» **WORK TO DO**: Take the stretch of lines that opens with the line containing "You are a GUI" and closes with the line containing "Action: 58,243", both of those included, and give it as a JSON list of strings with one string per line and blank lines dropped. Leave the pictures out of your answer.

══ DATA SUPPLIED

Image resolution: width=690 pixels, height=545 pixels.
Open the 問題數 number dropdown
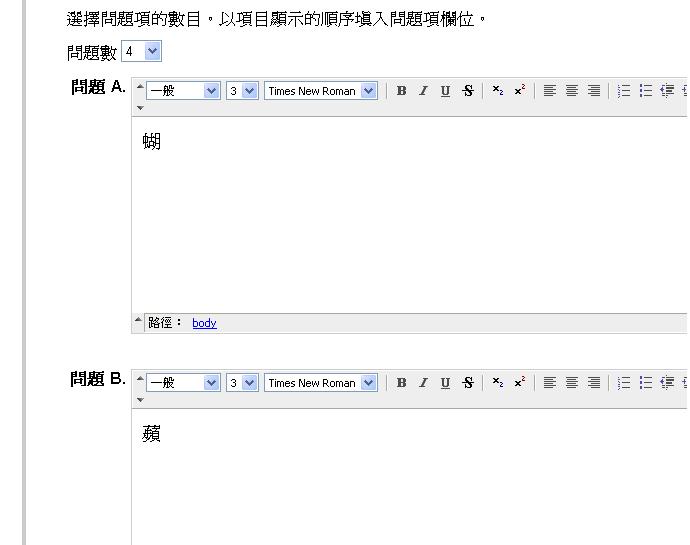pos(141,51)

════
══ DATA SUPPLIED

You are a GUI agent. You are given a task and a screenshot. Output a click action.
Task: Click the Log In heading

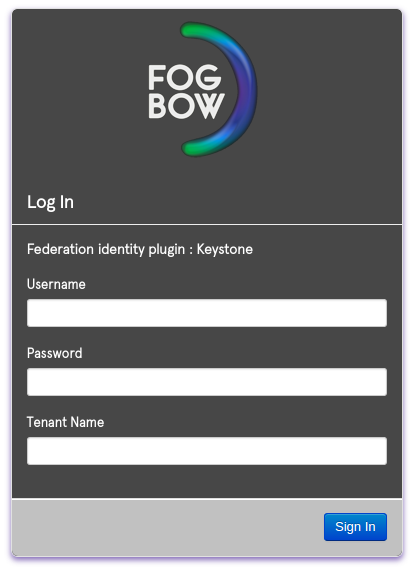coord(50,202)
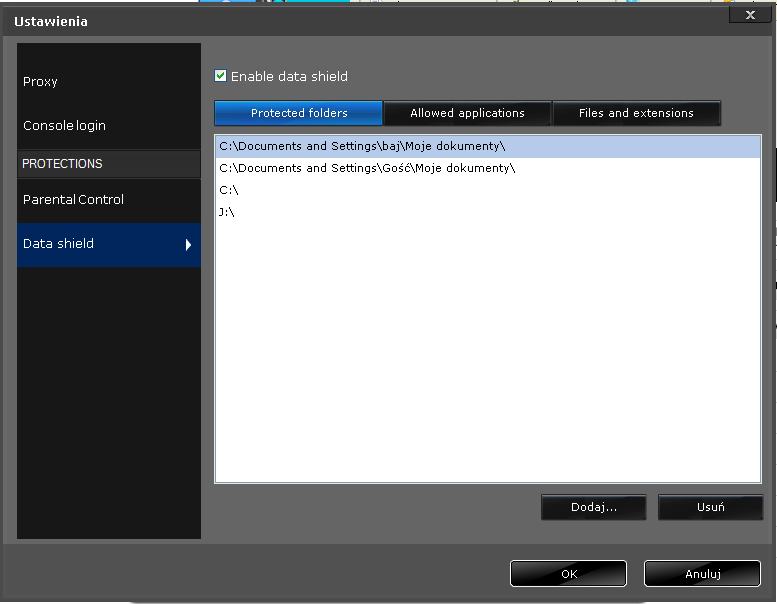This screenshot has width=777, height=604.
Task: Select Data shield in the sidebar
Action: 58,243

════

» **WORKED ANSWER**:
[
  "You are a GUI agent. You are given a task and a screenshot. Output a click action.",
  "Task: Click the Log In heading",
  "coord(50,202)",
  "This screenshot has width=777, height=604.",
  "Task: Select Data shield in the sidebar",
  "Action: 58,243"
]